How Brian Romer approaches data visualizations
With the endless information in the media every day, creativity almost seems like a necessity. That includes crafting data visualizations to tell stories that are easy-to-read and impactful.
Brian Romer, who previously worked on data and design projects at Reuters, is accustomed to producing meaningful insights from complex data sets. Now as a freelancer, some of his projects include exploring how design works with AI, making infographics and visualizing money laundering, mass shootings and global cyber attacks.
Storybench spoke with Romer about how data visualizations can be used to heighten storytelling.
Romer visited Northeastern University’s School of Journalism on Jan. 18, 2024. The questions and answers below are also taken from the event.
The following interview has been edited for length and clarity.
Can you walk us through one of your best projects and what that process looked like?
Romer: We’ll go back to the early days of the data science lab at Thomson Reuters. There was a project called “9 Billion Bowls.” This was a news content piece taking this topic of, “Humanity is supposed to have 9 billion people by the year 2050.” How can we get there? How does that work?
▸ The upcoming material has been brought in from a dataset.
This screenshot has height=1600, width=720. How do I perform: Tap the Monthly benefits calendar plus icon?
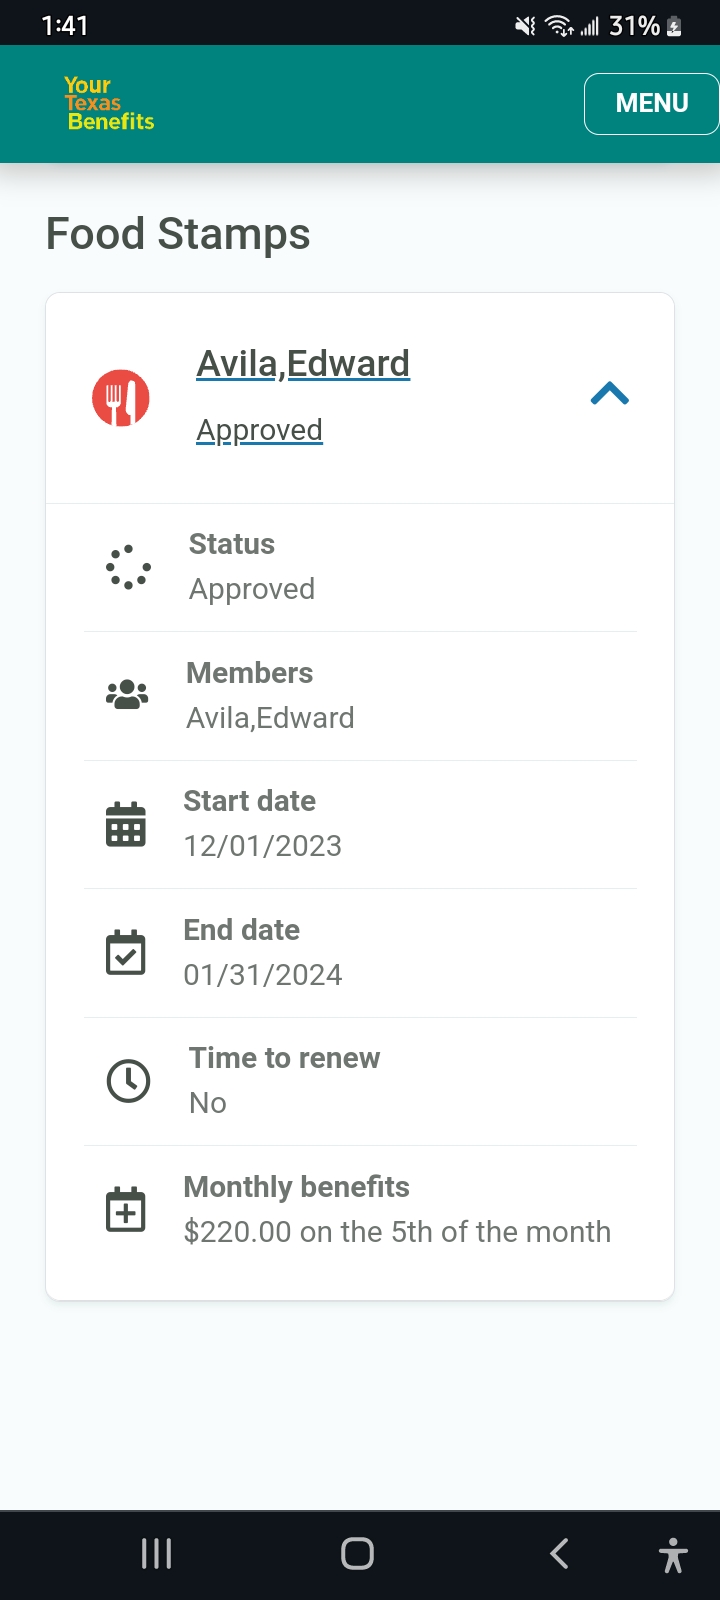tap(126, 1209)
My group had a few different data sets about food scarcity and unrest – riots and upheavals and things that have happened over the world over a period of time that were due to problems with food. The spreadsheet was pretty messy, honestly, but we actually had to back up all of these data points that somebody popped into the spreadsheet. You have to go in not saying, “I’m going to prove my conclusion that I already know.” You have to go in and say, “It may not be that.”
When designing a graphic, how do you develop the intuition for what is more visually appealing?
Usually, I start in black and white or grayscale. Make everything gray so you’re not distracted by these colors because color and shape and size and all these elements – it’s a very powerful effector of your attention. You also want to figure out who your audience is. There’s that calibration of: Who’s consuming this? How much time do they have to consume it? How much of their attention can I expect to get? A lot of times in the professional world, those things are actually constrained for you. If it’s open ended, it is actually really hard. And I would say, pay a lot of attention to visuals that impress you in some way to catch your eye and collect them and start to make notes on what are the common elements.
Can you talk about the struggles or limitations of working on these kinds of projects?
If you’re a creative person, the reality is that there’s this kind of administrative overhead. There’s this level of overhead that doesn’t have much to do with the things that you love to do. And so, as you become more senior or if you’re a manager, it becomes harder to protect your time and harder to be more efficient with your work. It gets further away [from creative work], in a sense, because there’s all these other work pressures.
Say you’re working with a team, do you storyboard? What was your brainstorm process?
The first step is to question the brief and make sure it is a substantial question or topic area that the data supports. Then, think of the audience who’s going to consume this, what format it’s going to be on – is it a website, or will it be on a phone? Next, what are our constraints?
Then based on all of those things, you would start to think out, like, what if we could show this part, what works for that part? Then you want to mock things up. Then you run it by your team for feedback and whoever the stakeholder is; you want to have touch points with them and say, “This is what we’re thinking.” You get the feedback and you just keep going until the deadline.
What is your advice for people who are trying to get more involved in data journalism?
You’d want to find a project that’s a topic you’re really interested in, so that you’re drawn to it and you really want to know if you have questions around it and find the answers. I think the fastest way is to find a friend who does know something about data analysis or about how to source data. Then the third piece [of advice] would be to just look at books or online or data visualization conferences or awards. There’s a million people who’ve made amazing things out there. Identify some things that really resonate with you and imitate them. It is really hard, but you’ll get there.